§ **SUPPLIED TEXT**
August 4th, 2004. It's been exactly 5 years since I woke up and heard the news that you were gone, that you had died. And I remember it clearly. It was 5 o'clock in the morning, and being the night-hawk that I am, I was up online chatting with some friends. I was also on webcam. I left the computer to get the remote to turn on the TV, and when I got back my friend had asked me if I went upstairs. Obviously, I said no, I went the complete opposite way of the stairs. When I asked him why, he told me he seen someone walking upstairs. Scared, I got offline and went up to bed.
8 o'clock in the morning, 3 hours after I went to sleep, I woke up to my mom screaming. I automatically assumed she was dreaming, since she always yells in her sleep, that is until I heard my sister screaming a fit. I immediately got up. I walked into my sister's room sure enough to find my mom crouched on the floor holding the phone to her ear, yelling "My brother is dead! Oh my god, I can't believe my brother is dead," and my sister hugging her pillow tight as ever, completely drenched in tears. I asked my dad what had happened,
"Your Uncle Kelly is dead."
I didn't know what to say, feel, or even think. All that came out was "Oh." Moments passed and we travel downstairs, where I'm still half-asleep and so confused. I had never seen my mother so heartbroken. My sister was hugging my waist, still crying. She asked why I wasn't sad, why I wasn't upset like she was. I couldn't respond, because I honestly didn't know why. I didn't know why I wasn't teary-eyed and broken like my mother and my sibling.
At this point we had to tell my Grandmother; the parent of my poor Uncle Kelly. My dad decided he would drive to her work to pick her up so she wouldn't have to drive, because we knew the state she would be in. Here we go. My mother's on the phone; "Can I speak to Diana Reaume please? Thank you." A moment passes, "Mom... I have something to tell you... Just promise me to stay where you are... Carl is going to come and get you, okay?... Just listen to me... Carl will come and pick you up... Okay... Mom, Kelly's dead... He's dead. He died last night..." Just as they were finishing their agnozing conversation, my dad was bolting out the front door, driving away.
As many phone calls were made, and the news passed on, I fell asleep on the couch again. I heard the family members and neighbours and friends piling into the house, but I didn't want to open my eyes. I didn't want to have to suffer the sympathy I was going to receive for the next week, at least. I didn't want to give or receive hugs, I didn't want to hold anybody. I just wanted to be alone.
When I did manage to wake up and escape everyone, I journied to the lowest level of my house. There, I put on Avril Lavigne's "Under My Skin" album and skipped to track 12 as I showed my respect for my lost family member in my screenames online. I just sat back and listened to the lyrics. Listening to the song only once wasn't enough. I had to keep it on repeat. Eventually after listening to it 7 times, it finally got to me. My mom walked downstairs into the basement to tell me more people were over, and she seen me sitting there, head in hands, sobbing harder than I ever have in my life. "Mom... it just hit me... he's gone. I can't believe it. He's gone, Mom." She gave me a quick hug and walked back upstairs. She, herself, didn't want to be near anyone. She just wanted to have her brother back.

§ **SUPPLIED INFORMATION**
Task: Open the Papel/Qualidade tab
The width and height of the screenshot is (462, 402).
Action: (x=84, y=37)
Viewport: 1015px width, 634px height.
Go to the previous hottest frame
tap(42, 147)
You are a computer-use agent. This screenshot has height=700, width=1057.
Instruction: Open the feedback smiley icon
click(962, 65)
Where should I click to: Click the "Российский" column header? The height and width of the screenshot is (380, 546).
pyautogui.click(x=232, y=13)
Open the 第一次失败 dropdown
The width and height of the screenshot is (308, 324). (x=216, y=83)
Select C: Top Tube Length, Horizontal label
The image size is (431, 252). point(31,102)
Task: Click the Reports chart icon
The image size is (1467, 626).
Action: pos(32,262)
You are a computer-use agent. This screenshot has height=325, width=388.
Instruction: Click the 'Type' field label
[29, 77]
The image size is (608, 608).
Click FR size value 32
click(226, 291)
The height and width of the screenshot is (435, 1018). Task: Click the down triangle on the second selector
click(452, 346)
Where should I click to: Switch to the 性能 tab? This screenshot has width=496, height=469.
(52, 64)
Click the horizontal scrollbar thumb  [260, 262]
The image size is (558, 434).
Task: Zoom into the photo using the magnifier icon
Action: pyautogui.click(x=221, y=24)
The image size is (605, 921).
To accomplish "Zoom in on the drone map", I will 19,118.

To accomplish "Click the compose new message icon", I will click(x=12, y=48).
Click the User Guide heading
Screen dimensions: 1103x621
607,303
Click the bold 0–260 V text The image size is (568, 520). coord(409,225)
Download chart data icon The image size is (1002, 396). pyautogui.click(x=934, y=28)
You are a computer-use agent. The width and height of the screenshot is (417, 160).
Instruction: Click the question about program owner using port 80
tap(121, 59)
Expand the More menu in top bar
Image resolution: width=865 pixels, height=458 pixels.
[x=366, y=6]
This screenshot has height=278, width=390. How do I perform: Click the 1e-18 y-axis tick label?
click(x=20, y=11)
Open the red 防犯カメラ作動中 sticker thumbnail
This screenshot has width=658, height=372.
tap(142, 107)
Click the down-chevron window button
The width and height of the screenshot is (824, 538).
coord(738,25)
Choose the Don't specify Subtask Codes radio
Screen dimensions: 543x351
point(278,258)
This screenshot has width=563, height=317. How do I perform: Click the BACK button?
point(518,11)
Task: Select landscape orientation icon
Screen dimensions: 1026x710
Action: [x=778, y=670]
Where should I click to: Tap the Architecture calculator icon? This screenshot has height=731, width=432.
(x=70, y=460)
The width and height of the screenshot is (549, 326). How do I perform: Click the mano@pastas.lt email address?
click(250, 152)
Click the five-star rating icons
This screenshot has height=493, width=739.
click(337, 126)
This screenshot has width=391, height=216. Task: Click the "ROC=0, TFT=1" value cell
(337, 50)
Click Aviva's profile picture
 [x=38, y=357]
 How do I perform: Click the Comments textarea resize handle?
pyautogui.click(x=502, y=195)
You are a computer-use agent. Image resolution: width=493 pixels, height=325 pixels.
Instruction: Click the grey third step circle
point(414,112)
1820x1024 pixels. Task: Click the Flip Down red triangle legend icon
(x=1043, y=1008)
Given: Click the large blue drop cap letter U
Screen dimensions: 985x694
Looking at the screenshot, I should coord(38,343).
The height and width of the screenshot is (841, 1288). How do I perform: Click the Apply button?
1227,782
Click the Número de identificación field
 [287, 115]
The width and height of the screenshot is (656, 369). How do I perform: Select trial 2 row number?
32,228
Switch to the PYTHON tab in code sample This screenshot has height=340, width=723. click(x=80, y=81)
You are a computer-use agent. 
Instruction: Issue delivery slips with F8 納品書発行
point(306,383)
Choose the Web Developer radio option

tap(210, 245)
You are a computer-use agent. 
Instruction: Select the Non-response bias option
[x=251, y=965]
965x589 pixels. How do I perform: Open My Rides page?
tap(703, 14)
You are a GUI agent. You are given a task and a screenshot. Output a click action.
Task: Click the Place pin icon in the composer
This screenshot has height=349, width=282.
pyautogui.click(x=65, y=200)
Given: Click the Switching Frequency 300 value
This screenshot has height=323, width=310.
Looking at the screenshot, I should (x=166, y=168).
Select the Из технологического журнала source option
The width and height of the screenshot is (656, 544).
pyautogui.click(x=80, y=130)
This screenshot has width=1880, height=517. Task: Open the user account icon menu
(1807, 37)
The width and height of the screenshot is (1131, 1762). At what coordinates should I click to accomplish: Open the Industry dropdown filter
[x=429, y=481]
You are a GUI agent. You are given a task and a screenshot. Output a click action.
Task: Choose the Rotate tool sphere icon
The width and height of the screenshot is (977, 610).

§ **STATED PROBLEM A**
Extract everything in the account of Uncle Kelly's death from "August 4th, 2004." down to "went up to bed.", reproducing it word for word.
§ **STATED PROBLEM B**
Extend the account of Uncle Kelly's death past its final sentence, continuing the narrative in the same first-person voice.

§ **WRITTEN ANSWER A**
August 4th, 2004. It's been exactly 5 years since I woke up and heard the news that you were gone, that you had died. And I remember it clearly. It was 5 o'clock in the morning, and being the night-hawk that I am, I was up online chatting with some friends. I was also on webcam. I left the computer to get the remote to turn on the TV, and when I got back my friend had asked me if I went upstairs. Obviously, I said no, I went the complete opposite way of the stairs. When I asked him why, he told me he seen someone walking upstairs. Scared, I got offline and went up to bed.

§ **WRITTEN ANSWER B**
It was my very first funeral, in my life, that week. And it was probably my worst. My Grandmother was the first to enter, with my Mother and her other brother, my Uncle Kevin, and of course my Uncle Kelly's wife, Kim. I had just seen a casket at the end of a long room; I didn't see a body in it, but I did see my Grandmother leaned over it, hugging whatever seemed to be in there, and yelling "Oh, my Kelly.... Kelly, my Kelly." The closer we walked, the more I could see. My sister was then grabbing onto my arm, almost breaking it right off from her grip; she immediately clasped her hand over her mouth and sobbed. I couldn't help but say "Oh my god..." as we approached the casket. There he was. Jeans, and his Mark Martin "Nascar" shirt. Asleep. I was almost certain he was going to sit up and make a ridiculous joke, but the problem was, he wasn't going to wake up ever again.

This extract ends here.